• _Records_
----------------

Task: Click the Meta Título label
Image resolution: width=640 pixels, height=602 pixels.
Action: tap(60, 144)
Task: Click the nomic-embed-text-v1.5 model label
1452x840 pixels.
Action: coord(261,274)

----------------

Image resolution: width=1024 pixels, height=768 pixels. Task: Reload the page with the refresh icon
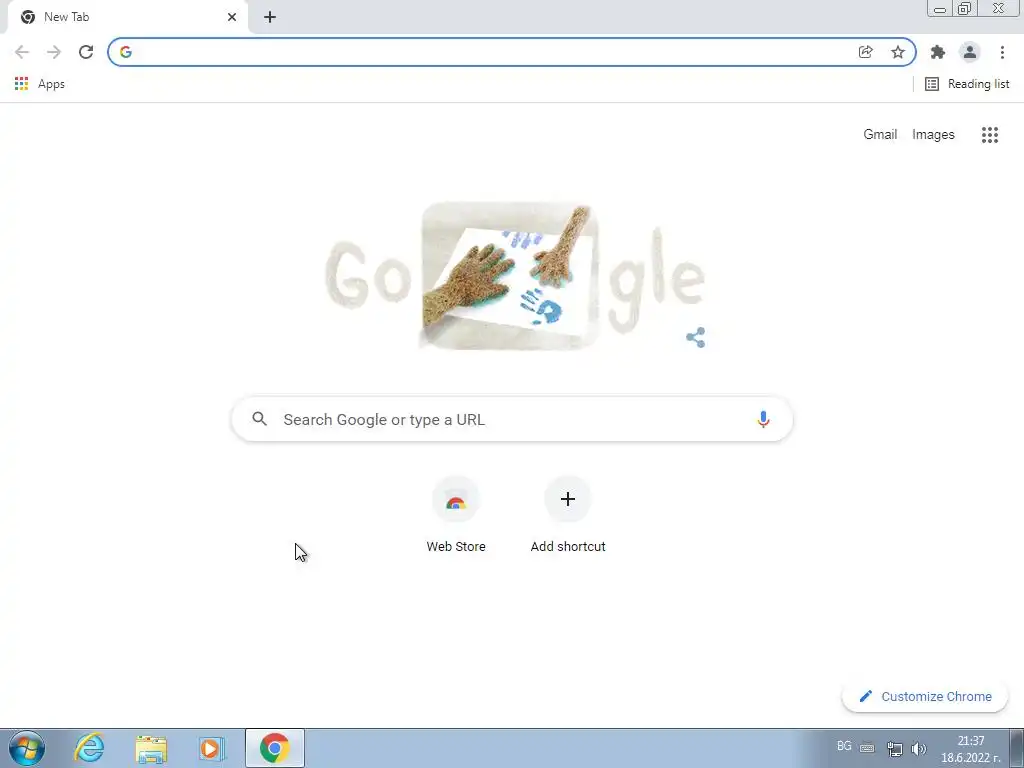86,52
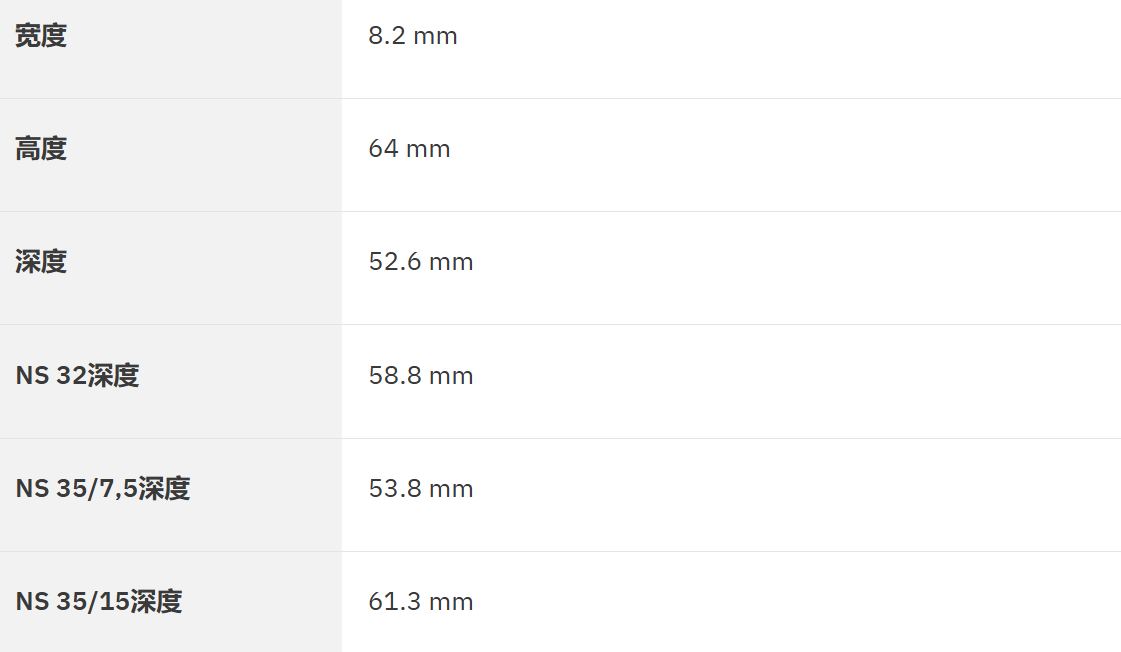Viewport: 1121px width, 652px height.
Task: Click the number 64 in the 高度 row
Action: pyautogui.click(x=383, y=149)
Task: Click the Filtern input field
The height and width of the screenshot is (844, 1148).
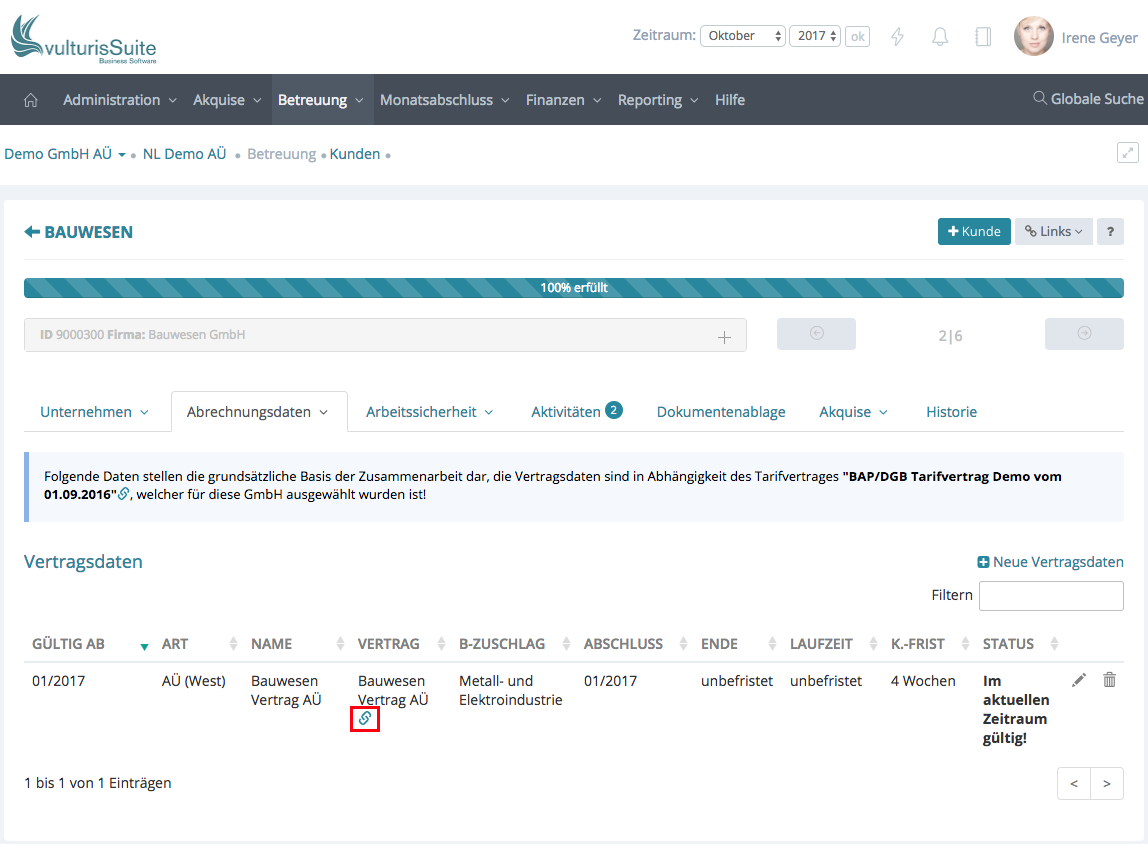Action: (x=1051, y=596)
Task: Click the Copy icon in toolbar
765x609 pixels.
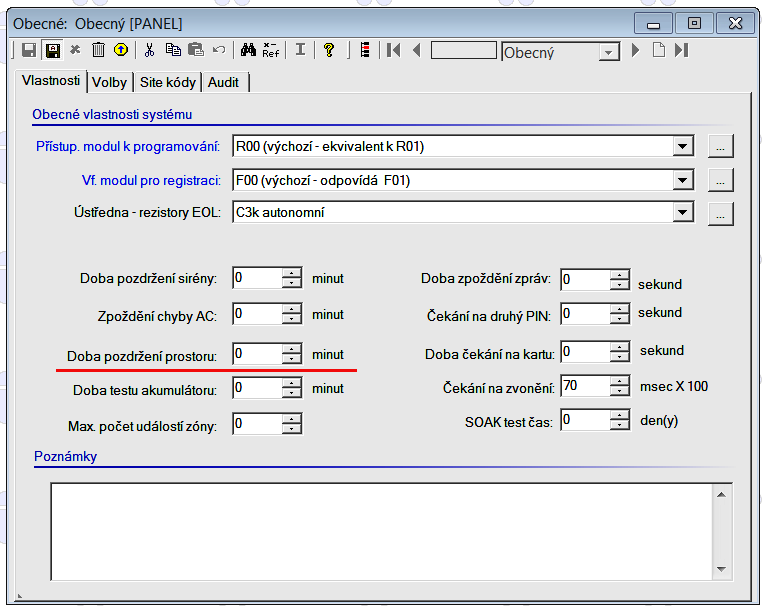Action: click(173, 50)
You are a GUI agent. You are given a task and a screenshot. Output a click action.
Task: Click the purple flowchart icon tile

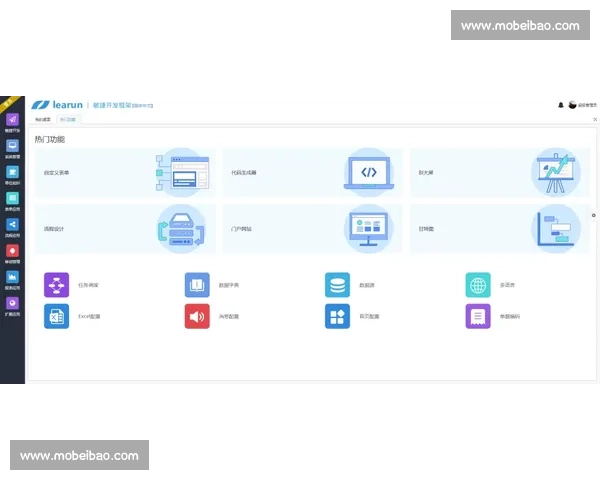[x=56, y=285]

----------------

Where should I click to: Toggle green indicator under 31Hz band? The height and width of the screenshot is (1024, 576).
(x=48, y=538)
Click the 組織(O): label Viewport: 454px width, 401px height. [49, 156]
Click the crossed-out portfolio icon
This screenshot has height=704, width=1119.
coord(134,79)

----------------

• _To do_
Go through the entries above, and wherever a line holds the word "label", copy that line.

• _Reply to the task_
Task: Click the Meta Título label
Task: Click the nomic-embed-text-v1.5 model label
Click the 組織(O): label Viewport: 454px width, 401px height. [49, 156]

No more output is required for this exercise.